Flaviviruses are pathogens of global public health concern. They include dengue virus (DENV), West Nile virus (WNV), and zika virus (ZIKV). There are no approved US Food and Drug Administration antivirals for any flavivirus. The type I interferon (IFN-I) system is the first line of defense against viral infection. Activation of IFN-I signaling leads to the induction of hundreds of IFN stimulated genes (ISGs), the products of many serve to limit viral replication. One of these ISGs, Cytidine monophosphate kinase (CMPK2), is a potential anti-flavivirus drug target. CMPK2 is an interferon inducible enzyme with a mitochondrial localization sequence (MLS) at its N-terminus that localizes it to the mitochondria where it plays an important role in maintenance of cellular nucleic acid synthesis.
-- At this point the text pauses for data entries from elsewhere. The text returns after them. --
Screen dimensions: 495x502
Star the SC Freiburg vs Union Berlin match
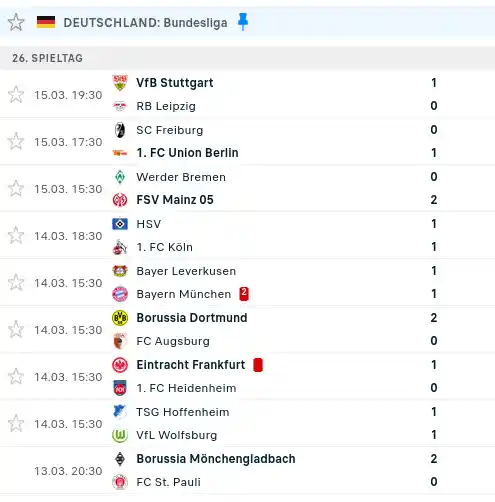click(16, 141)
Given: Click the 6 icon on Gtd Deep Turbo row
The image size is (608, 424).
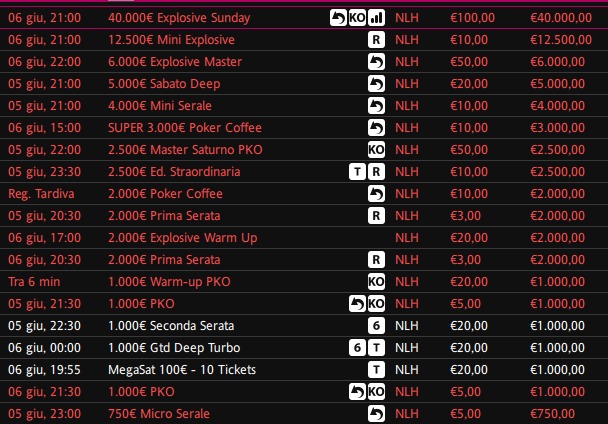Looking at the screenshot, I should (357, 348).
The N-terminal domain (NTD) of human CMPK2 contains no known sequence homology to any other species and the C-terminal domain (CTD) is highly conserved across species and is responsible for its kinase activity. CMPK2 was reported to inhibit human immunodeficiency virus (HIV) and DENV replication. However, the molecular mechanism by which CMPK2 restricts these viruses is unclear. Here we show that expression of CMPK2 inhibits the replication of multiple flaviviruses including ZIKV. We show that the mitochondrial localization of CMPK2 is required for its antiviral activity. Moreover, we show that the NTD of CMPK2 is sufficient for its antiviral activity thus the kinase activity is not required for CMPK2 antiviral function. Future studies will focus on the molecular mechanisms by which CMPK2 inhibits flavivirus replication. This knowledge will aid in the design of novel therapeutic antiviral strategies.
1. Identify CMPK2 as a host restriction factor for multiple flaviviruses.
2. To explain that the mitochondrial localization of CMPK2 is required for its antiviral function, and its kinase function is dispensable.